The purpose of this study was to determine whether coronary venous retroperfusion with pressure-controlled intermittent coronary sinus occlusion (PICSO) alone and in combination with coronary venous substrate enhancement using L-glutamate would decrease ischemic damage after surgical revascularization for an acute coronary occlusion.

METHODS AND RESULTS:

In 40 pigs, the second and third diagonal vessels were occluded with snares for 90 minutes followed by 30 minutes of cardioplegic arrest and 180 minutes of reperfusion with the coronary snares released. During the period of coronary occlusion, 10 pigs received PICSO using a balloon-tipped triple-lumen catheter in the coronary sinus; 10 pigs received PICSO plus oxygenated blood transfused retrograde via the PICSO catheter (7 ml/min), 10 pigs received PICSO plus an oxygenated blood L-glutamate (13 mM) solution, and 10 pigs received neither PICSO, blood, nor L-glutamate through the coronary sinus (unmodified).

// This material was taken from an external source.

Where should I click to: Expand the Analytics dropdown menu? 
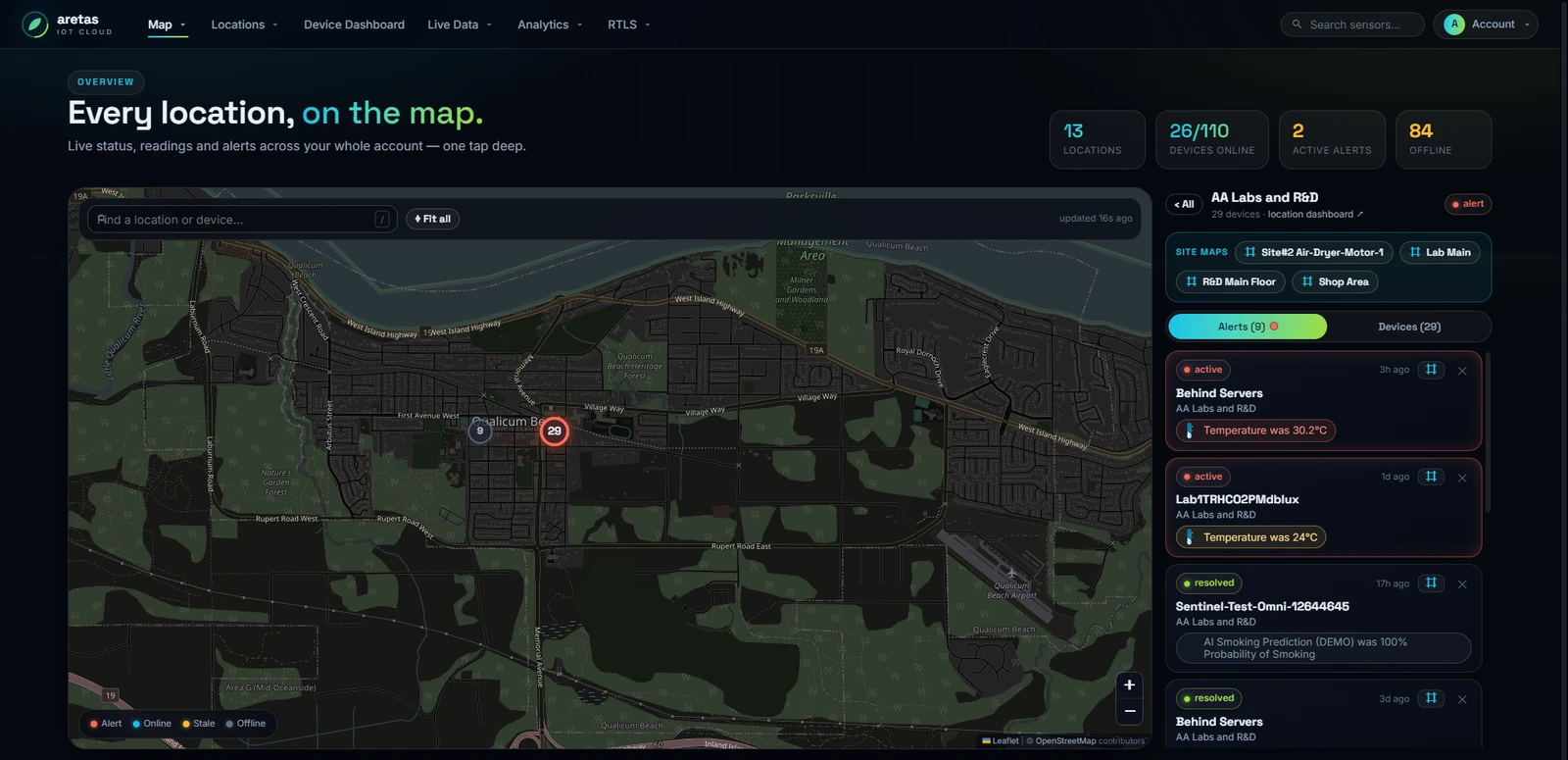coord(550,25)
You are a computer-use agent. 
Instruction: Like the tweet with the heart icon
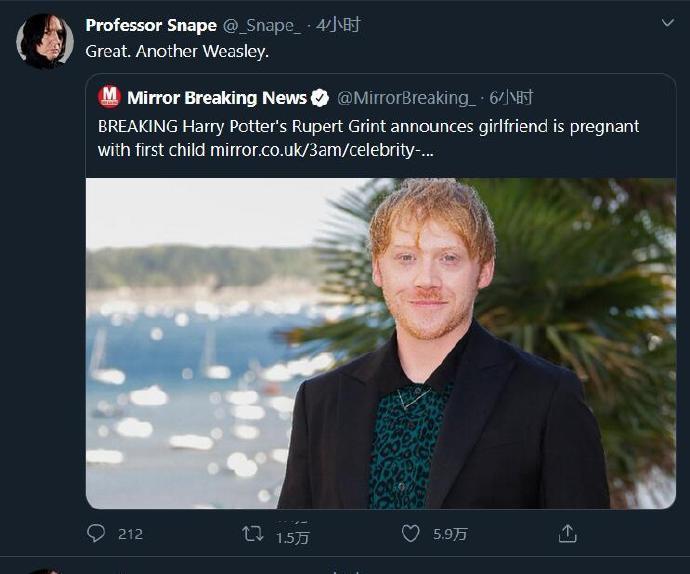pyautogui.click(x=410, y=534)
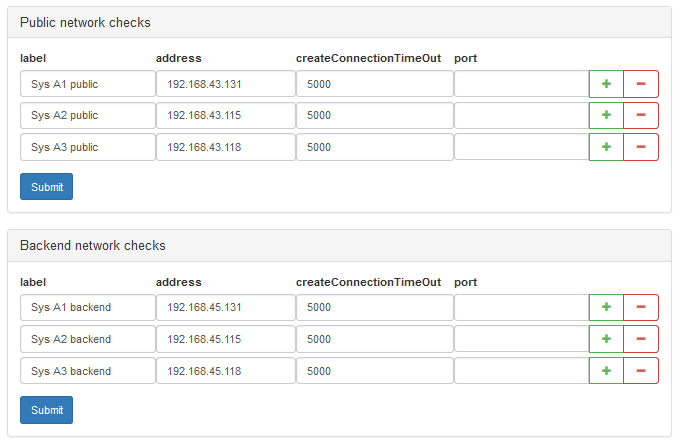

Hearts treated with PICSO had higher wall motion scores (1.27 +/- 0.33 for unmodified, 2.40 +/- 0.40* for PICSO, 2.45 +/- 0.20* for PICSO plus blood, 2.85 +/- 0.30* for PICSO plus L-glutamate; *p < 0.05 from unmodified where 4 is normal to -1 is dyskinesia), lower area of necrosis-to-area of risk ratio using histochemical staining techniques (73 +/- 4% for unmodified, 27 +/- 4 for PICSO; 18 +/- 2* for PICSO plus blood, 12 +/- 1* PICSO plus L-glutamate; *p < 0.05 from unmodified), significantly less tissue acidosis (pH) compared with the unmodified group (pH, -0.41 +/- 0.13 for unmodified, -0.16 +/- 0.03* for PICSO, -0.19 +/- 0.02* for PICSO plus blood, -0.20 +/- 0.08* for PICSO plus L-glutamate; *p < 0.05 from unmodified).

CONCLUSIONS:

Coronary venous retroperfusion with PICSO alone and in combination with coronary venous substrate enhancement using L-glutamate significantly decreases ischemic damage during urgent surgical revascularization.

PMID:
1358475
[Indexed for MEDLINE]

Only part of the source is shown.